Les premières élections municipales eurent lieu en février 1790. Le maire fut ensuite immédiatement installé après le grand rite de la prestation de serment. La loi du 19 avril 1790, stipule : « Lorsque le maire et les officiers municipaux seront en fonction, ils porteront pour marque distinctive, par dessus leur habit, une écharpe aux trois couleurs de la nation, bleu, rouge et blanc, attachée d’un nœud, et ornée d’une frange couleur d’or pour le maire, blanche pour les officiers municipaux, et violette pour le procureur de la commune ». En 1791, les gardes champêtres font leur apparition, et à partir de cette date, et au moins jusqu’en 1851, maires et officiers de la garde nationale feront régner la loi - bien souvent « leur loi ».

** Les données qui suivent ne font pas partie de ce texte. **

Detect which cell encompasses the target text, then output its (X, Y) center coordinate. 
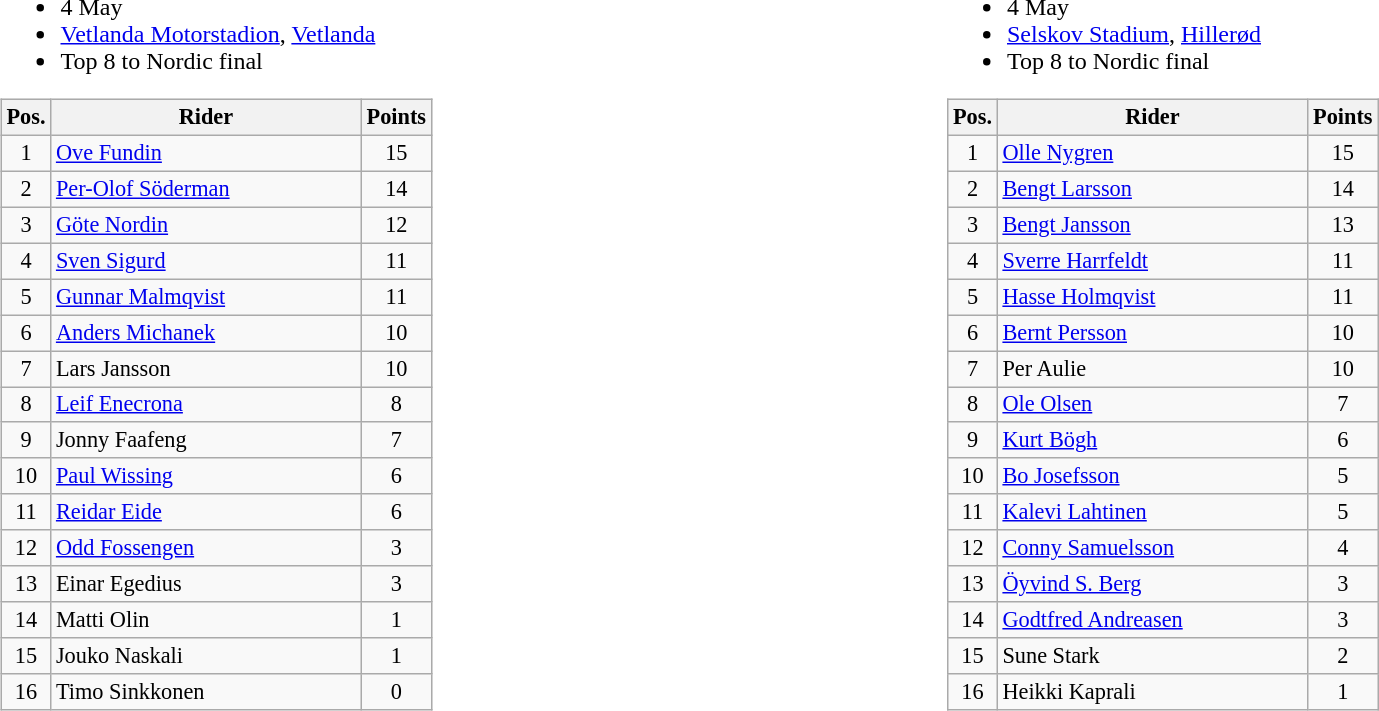
Matti Olin (206, 620)
Heikki Kaprali (1152, 692)
Göte Nordin (206, 225)
Olle Nygren (1152, 153)
Öyvind S. Berg (1152, 584)
Bernt Persson (1152, 333)
Conny Samuelsson (1152, 548)
0 (396, 692)
Per-Olof Söderman (206, 189)
Godtfred Andreasen (1152, 620)
Kalevi Lahtinen (1152, 512)
Kurt Bögh (1152, 440)
Sven Sigurd (206, 261)
Bengt Jansson (1152, 225)
Sune Stark (1152, 656)
Sverre Harrfeldt (1152, 261)
Paul Wissing (206, 476)
Bengt Larsson (1152, 189)
Gunnar Malmqvist (206, 297)
Hasse Holmqvist (1152, 297)
Per Aulie (1152, 369)
Ole Olsen (1152, 404)
Ove Fundin (206, 153)
Bo Josefsson (1152, 476)
Timo Sinkkonen (206, 692)
Leif Enecrona (206, 404)
Reidar Eide (206, 512)
Lars Jansson (206, 369)
Jonny Faafeng (206, 440)
Einar Egedius (206, 584)
Odd Fossengen (206, 548)
Jouko Naskali (206, 656)
Anders Michanek (206, 333)
Identify which cell holds the provided text, then report its (X, Y) central coordinate. 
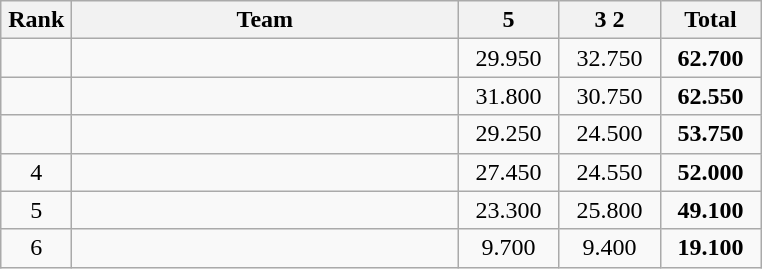
52.000 (710, 172)
31.800 (508, 96)
24.500 (610, 134)
9.400 (610, 248)
62.550 (710, 96)
Total (710, 20)
6 (36, 248)
24.550 (610, 172)
53.750 (710, 134)
Team (265, 20)
27.450 (508, 172)
32.750 (610, 58)
19.100 (710, 248)
29.950 (508, 58)
4 (36, 172)
62.700 (710, 58)
23.300 (508, 210)
25.800 (610, 210)
Rank (36, 20)
49.100 (710, 210)
29.250 (508, 134)
9.700 (508, 248)
3 2 (610, 20)
30.750 (610, 96)
Output the (X, Y) coordinate of the center of the cell containing the given text.  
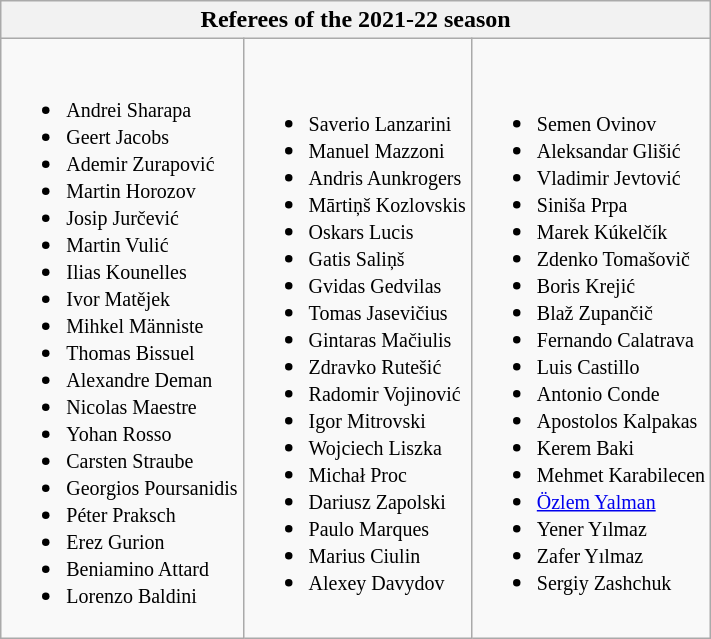
Referees of the 2021-22 season (356, 20)
Extract the (X, Y) coordinate from the center of the cell holding the provided text.  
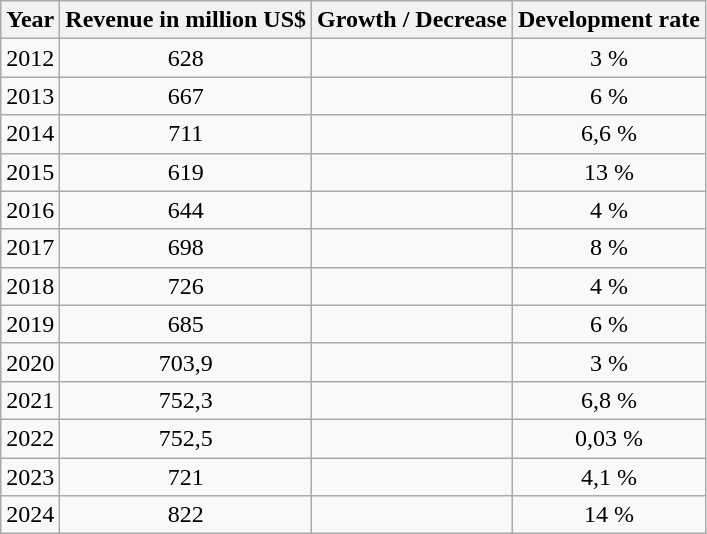
2017 (30, 248)
Growth / Decrease (412, 20)
752,3 (186, 400)
703,9 (186, 362)
726 (186, 286)
2019 (30, 324)
667 (186, 96)
2015 (30, 172)
4,1 % (608, 477)
13 % (608, 172)
2023 (30, 477)
2014 (30, 134)
Development rate (608, 20)
685 (186, 324)
2022 (30, 438)
2024 (30, 515)
698 (186, 248)
2018 (30, 286)
619 (186, 172)
8 % (608, 248)
2020 (30, 362)
721 (186, 477)
644 (186, 210)
2012 (30, 58)
2016 (30, 210)
6,8 % (608, 400)
Revenue in million US$ (186, 20)
0,03 % (608, 438)
Year (30, 20)
2013 (30, 96)
628 (186, 58)
711 (186, 134)
14 % (608, 515)
752,5 (186, 438)
2021 (30, 400)
822 (186, 515)
6,6 % (608, 134)
Return the [X, Y] coordinate for the center point of the cell that contains the specified text.  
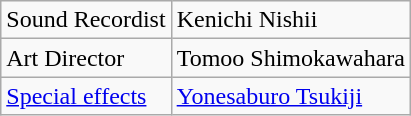
Yonesaburo Tsukiji [290, 96]
Kenichi Nishii [290, 20]
Sound Recordist [86, 20]
Tomoo Shimokawahara [290, 58]
Special effects [86, 96]
Art Director [86, 58]
Return the [X, Y] coordinate for the center point of the cell that contains the specified text.  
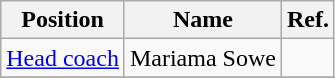
Head coach [63, 58]
Mariama Sowe [202, 58]
Name [202, 20]
Ref. [308, 20]
Position [63, 20]
Scan for the cell matching the given text and deliver its (X, Y) coordinate at center. 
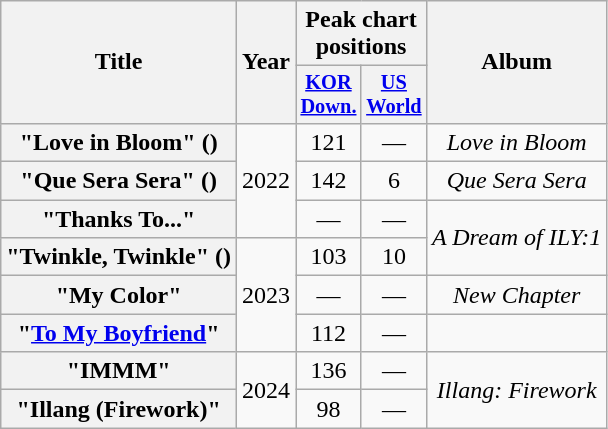
112 (329, 333)
Love in Bloom (516, 142)
142 (329, 181)
"Thanks To..." (119, 219)
"My Color" (119, 295)
A Dream of ILY:1 (516, 238)
Title (119, 62)
2023 (266, 295)
"Illang (Firework)" (119, 409)
Illang: Firework (516, 390)
"Twinkle, Twinkle" () (119, 257)
"Love in Bloom" () (119, 142)
Year (266, 62)
KORDown. (329, 95)
103 (329, 257)
6 (394, 181)
136 (329, 371)
"IMMM" (119, 371)
Que Sera Sera (516, 181)
2024 (266, 390)
Album (516, 62)
121 (329, 142)
2022 (266, 180)
10 (394, 257)
USWorld (394, 95)
New Chapter (516, 295)
Peak chart positions (362, 34)
98 (329, 409)
"Que Sera Sera" () (119, 181)
"To My Boyfriend" (119, 333)
Locate the cell with the specified text and output its (x, y) center coordinate. 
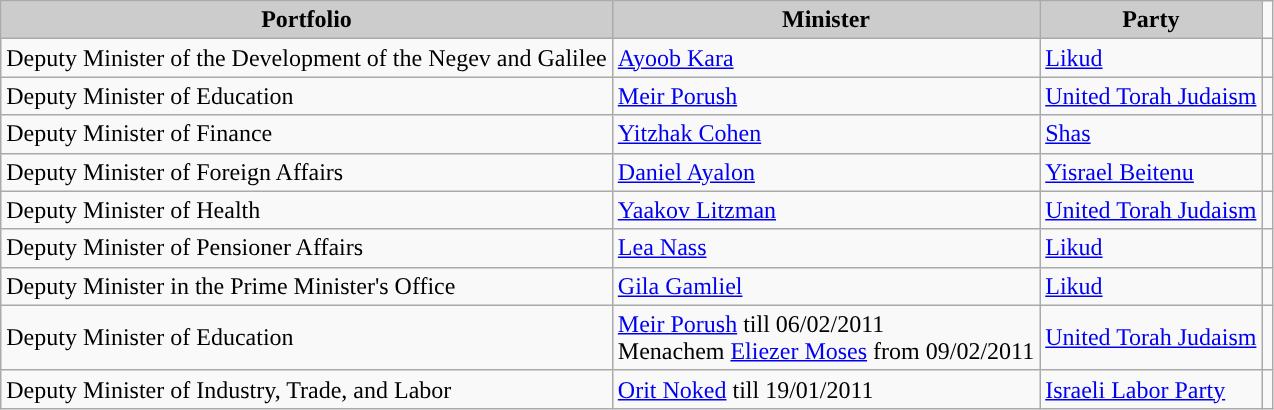
Deputy Minister of Foreign Affairs (307, 172)
Israeli Labor Party (1151, 389)
Yitzhak Cohen (826, 134)
Ayoob Kara (826, 58)
Deputy Minister of Health (307, 210)
Deputy Minister of Industry, Trade, and Labor (307, 389)
Deputy Minister of the Development of the Negev and Galilee (307, 58)
Party (1151, 20)
Yaakov Litzman (826, 210)
Meir Porush (826, 96)
Daniel Ayalon (826, 172)
Orit Noked till 19/01/2011 (826, 389)
Shas (1151, 134)
Lea Nass (826, 248)
Deputy Minister of Pensioner Affairs (307, 248)
Yisrael Beitenu (1151, 172)
Deputy Minister in the Prime Minister's Office (307, 286)
Portfolio (307, 20)
Gila Gamliel (826, 286)
Meir Porush till 06/02/2011Menachem Eliezer Moses from 09/02/2011 (826, 338)
Minister (826, 20)
Deputy Minister of Finance (307, 134)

Les maires furent d’abord élus par les citoyens qu’ils devaient administrer ; ils furent ensuite nommés entre 1800 et 1882, avec néanmoins des retours ponctuels à des élections au moment de fortes crises politiques ou populaires, comme en 1815 lors des Cent-Jours, en 1848 lors de la Révolution de Février et en 1871 au temps de la Commune de Paris. L’élection du maire reviendra définitivement en 1882 lors de la réinstallation de la République avec cependant une petite paranthèse de 1940 à 1945 où le régime de Vichy réinstaure la nomination des maires par le gouvernement, mais ce ne fut pas le cas pour les petites communes comme Gennes. En effet, pour tout gouvernement totalitaire, le maire doit être ses yeux, ses oreilles et ses bras, alors pas question de parler d’élection populaire ! De 1831 à 1848, l’élection du maire se fait au sein du conseil municipal, lui-même élu au suffrage censitaire, puis, à partir de 1848, au suffrage universel.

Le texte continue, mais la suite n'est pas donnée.